I came across the need to extend a partition on a Centos VM deployed in Azure which was not running LVM, but XFS. This seems to be a common way of how the templates are deployed in Azure.
I won’t go into detail on how you increase the disk space on the virtualization layer, I’ll leave that to you since it’s different for every platform and a fairly basic task.
This example is for increasing /dev/sda2. Let’s say you’ve increased your disk from 32GB to 64GB, however when issuing the below command to list your disks, you still see it at 32GB!

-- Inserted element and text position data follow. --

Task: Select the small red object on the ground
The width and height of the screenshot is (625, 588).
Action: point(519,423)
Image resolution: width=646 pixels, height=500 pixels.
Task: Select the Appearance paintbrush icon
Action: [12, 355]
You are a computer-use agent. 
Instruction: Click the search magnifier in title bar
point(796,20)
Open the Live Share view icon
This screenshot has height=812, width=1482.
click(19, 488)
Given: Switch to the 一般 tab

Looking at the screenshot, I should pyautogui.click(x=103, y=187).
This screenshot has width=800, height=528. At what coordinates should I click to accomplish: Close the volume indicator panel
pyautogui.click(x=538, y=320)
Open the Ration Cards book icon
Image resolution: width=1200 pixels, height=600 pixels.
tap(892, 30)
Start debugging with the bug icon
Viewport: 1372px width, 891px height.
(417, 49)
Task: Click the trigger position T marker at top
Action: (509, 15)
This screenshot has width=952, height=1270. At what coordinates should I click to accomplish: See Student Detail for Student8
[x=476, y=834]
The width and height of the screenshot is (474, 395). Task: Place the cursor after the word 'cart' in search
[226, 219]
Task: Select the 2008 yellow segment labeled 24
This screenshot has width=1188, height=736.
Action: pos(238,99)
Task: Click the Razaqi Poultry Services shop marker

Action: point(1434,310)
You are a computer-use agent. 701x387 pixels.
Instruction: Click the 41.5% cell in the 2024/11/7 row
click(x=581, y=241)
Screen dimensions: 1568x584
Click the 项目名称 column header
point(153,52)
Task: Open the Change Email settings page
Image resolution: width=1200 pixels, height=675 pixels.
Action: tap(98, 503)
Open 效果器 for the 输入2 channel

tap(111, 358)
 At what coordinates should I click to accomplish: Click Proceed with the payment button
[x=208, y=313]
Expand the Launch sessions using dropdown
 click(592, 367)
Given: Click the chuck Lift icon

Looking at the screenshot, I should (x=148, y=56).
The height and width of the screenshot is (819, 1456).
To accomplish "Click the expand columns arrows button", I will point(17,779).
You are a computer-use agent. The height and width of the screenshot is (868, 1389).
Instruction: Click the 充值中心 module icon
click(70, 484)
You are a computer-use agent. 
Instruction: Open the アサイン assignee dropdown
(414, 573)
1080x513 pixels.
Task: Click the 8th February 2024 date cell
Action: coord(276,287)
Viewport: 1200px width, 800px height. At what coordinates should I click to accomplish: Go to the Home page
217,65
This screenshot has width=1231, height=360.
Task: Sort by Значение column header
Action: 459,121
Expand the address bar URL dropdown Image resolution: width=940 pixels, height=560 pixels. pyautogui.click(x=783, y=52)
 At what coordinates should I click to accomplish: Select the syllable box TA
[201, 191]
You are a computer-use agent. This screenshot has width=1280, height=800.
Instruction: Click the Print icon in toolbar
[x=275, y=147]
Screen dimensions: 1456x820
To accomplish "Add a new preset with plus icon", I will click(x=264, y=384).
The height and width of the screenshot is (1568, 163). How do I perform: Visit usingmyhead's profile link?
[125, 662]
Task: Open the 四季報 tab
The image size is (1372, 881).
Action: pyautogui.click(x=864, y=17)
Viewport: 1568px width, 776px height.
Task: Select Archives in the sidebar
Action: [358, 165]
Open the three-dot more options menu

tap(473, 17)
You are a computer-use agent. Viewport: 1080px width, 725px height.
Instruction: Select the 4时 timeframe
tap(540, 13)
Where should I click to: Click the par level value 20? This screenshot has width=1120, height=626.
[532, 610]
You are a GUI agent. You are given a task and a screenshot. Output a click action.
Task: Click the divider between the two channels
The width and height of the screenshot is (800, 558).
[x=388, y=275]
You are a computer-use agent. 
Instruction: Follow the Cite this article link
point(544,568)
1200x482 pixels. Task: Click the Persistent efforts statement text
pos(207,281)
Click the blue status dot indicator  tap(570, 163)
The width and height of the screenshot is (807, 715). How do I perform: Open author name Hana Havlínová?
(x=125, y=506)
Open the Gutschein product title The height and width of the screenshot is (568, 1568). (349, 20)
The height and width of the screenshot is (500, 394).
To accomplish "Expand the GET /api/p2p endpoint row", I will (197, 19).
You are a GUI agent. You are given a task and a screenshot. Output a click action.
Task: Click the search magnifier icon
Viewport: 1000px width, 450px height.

df -h Resulting Output - Filesystem Size Used Avail Use% Mounted on udev 1.5G 0 1.5G 0% /dev tmpfs 291M 33M 259M 12% /run /dev/sda2 32G 3.9G 32G 11% / tmpfs 1.5G 4.0K 1.5G 1% /dev/shm tmpfs 5.0M 0 5.0M 0% /run/lock tmpfs 1.5G 0 1.5G 0% /sys/fs/cgroup /dev/vda1 472M 171M 277M 39% /boot tmpfs 291M 0 291M 0% /run/user/0
From here, you’ll want to run the below command to see that the OS is recognizing the increase space and just hasn’t allocated it –
fdisk -l Resulting Output - Disk /dev/vda: 64 GiB, 42949672960 bytes, 83886080 sectors
Now that we have confirmed the OS is seeing the extra space, lets assign it to the partition we need –
1) fdisk -l /dev/sda 2) p (This will print the existing partition table) 3) d (This will enter delete mode to remove the partition) 4) 2 (This is the partition number we want to delete) 5) p (This will print the partition table again to confirm) 6) n (Wizard to create new partition) 7) p (This selects type of partition, in our case P for primary) 8) 2 (Re use the partition number we had previously) 9) First sector - just press enter to accept the default 10) Last sector - same as above, this will ensure its assigned all available free space on that disk 11) w - this will write the partition
After completing the above steps, you will be given a warning about the device or resource being busy, don’t worry this is completely fine. One more command before we reboot –
partprobe
This will synchronize the partition to the kernel however fail due to requiring a reboot to take effect. Reboot now and execute the final step once back up –
xfs_growfs /
This will now assign all the free space available and we should be fine!